In image-displaying of TFT-LCD, a nonlinear relationship is presented between grayscale and luminance of a pixel, and a curve reflecting the nonlinear relationship is called Gamma curve, which is a power-law curve with a power-law index called Gamma value. In image-displaying of TFT-LCD, a Gamma voltage generating circuit of the TFT-LCD generates multiple Gamma voltages which are then converted to grayscale voltages which are used for displaying and correspond to respective grayscales. Since backlight luminance, panel materials and the like of different models of TFT-LCDs are not exactly the same, pixels with the same grayscale may present different luminance when the same Gamma voltage is applied, which results in differences between Gamma values of actual Gamma curves of some TFT-LCDs and a target Gamma value (generally is 2.2, and the corresponding curve thereof is referred to as 2.2 curve). The differences determine final displaying effects of the TFT-LCDs (i.e. the smaller the difference is, the better the displaying effect will be).
Therefore, it is necessary to adjust Gamma voltages of a TFT-LCD before the TFT-LCD leaves the factory, so that a Gamma curve whose Gamma value becomes as close to a target Gamma value (generally is 2.2) as possible is obtained and the obtained Gamma curve serves as a preset Gamma curve. As described above, Gamma voltages are generated by a Gamma voltage generating circuit comprising a timing controller, a Gamma IC and other components.
In adjusting Gamma voltages, the Gamma IC is controlled by a personal computer (PC) which is used for changing a Gamma voltage output by the Gamma IC. As for a certain grayscale, the Gamma IC outputs an initial Gamma voltage corresponding to the grayscale, detects pixel luminance under the condition of the initial Gamma voltage, and judges whether a relationship between the grayscale and the detected pixel luminance satisfies a power-law relationship with a power-law index of 2.2. If the power-law relationship is not satisfied, the Gamma IC adjusts the Gamma voltage, detects pixel luminance under the condition of the adjusted Gamma voltage and then judges whether a relationship between the grayscale and the detected pixel luminance satisfies the power-law relationship with the power-law index of 2.2. The above processes are repeated until a final Gamma voltage corresponding to the grayscale is found.

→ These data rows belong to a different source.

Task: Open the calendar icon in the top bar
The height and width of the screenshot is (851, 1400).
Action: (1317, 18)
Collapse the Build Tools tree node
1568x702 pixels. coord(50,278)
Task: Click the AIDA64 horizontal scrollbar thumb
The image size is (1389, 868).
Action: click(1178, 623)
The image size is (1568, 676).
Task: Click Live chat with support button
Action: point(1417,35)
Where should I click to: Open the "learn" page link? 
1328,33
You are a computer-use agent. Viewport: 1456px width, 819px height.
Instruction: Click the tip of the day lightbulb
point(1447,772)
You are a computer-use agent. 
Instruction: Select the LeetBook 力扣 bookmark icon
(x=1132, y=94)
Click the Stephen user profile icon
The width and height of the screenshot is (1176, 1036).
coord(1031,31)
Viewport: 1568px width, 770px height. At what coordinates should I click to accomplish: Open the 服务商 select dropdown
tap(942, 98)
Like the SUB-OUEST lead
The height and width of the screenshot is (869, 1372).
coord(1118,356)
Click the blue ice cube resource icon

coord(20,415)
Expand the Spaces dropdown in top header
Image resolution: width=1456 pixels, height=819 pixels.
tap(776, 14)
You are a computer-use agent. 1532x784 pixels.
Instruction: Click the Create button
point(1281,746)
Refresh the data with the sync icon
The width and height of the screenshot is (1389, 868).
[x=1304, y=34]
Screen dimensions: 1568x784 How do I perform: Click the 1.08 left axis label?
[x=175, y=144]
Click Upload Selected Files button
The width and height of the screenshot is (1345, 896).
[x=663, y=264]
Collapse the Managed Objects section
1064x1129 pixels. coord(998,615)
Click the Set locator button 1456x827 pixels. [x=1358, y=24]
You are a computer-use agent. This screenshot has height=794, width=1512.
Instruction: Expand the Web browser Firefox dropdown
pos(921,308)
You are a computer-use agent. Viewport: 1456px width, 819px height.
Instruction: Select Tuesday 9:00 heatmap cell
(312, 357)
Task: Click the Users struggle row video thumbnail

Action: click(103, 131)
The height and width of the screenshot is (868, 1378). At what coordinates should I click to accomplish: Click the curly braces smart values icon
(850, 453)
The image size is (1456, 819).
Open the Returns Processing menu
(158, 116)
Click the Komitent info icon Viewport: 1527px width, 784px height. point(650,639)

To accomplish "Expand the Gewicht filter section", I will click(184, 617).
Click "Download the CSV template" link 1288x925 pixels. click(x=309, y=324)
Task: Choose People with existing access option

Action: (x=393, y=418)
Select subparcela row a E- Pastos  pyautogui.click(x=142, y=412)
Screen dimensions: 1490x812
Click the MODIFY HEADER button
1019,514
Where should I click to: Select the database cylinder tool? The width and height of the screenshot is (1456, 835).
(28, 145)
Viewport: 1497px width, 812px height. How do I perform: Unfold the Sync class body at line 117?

Also, Gamma voltages corresponding to other grayscales are sequentially obtained in the same manner as above, thereby finishing adjusting Gamma voltages.
With the development of large-size display panel technology, two or more Gamma ICs are used in an increasing number of large-size display panels, that is, multiple Gamma ICs perform joint control to lighten all pixels.
Inventors found that at least the following problems exist in the prior art: for a display panel in which two or more Gamma ICs are used, when a process of adjusting Gamma voltage is performed thereon, in one aspect, multiple PCs may be used to control Gamma ICs, respectively, but in this case, the adjusting process becomes complicated and time-consuming; in another aspect, the Gamma ICs may be adjusted sequentially, but in this case the process of adjusting Gamma voltage cannot be performed on the entire display panel at the same time and thus an accurate Gamma curve of the entire display panel cannot be obtained through adjustment.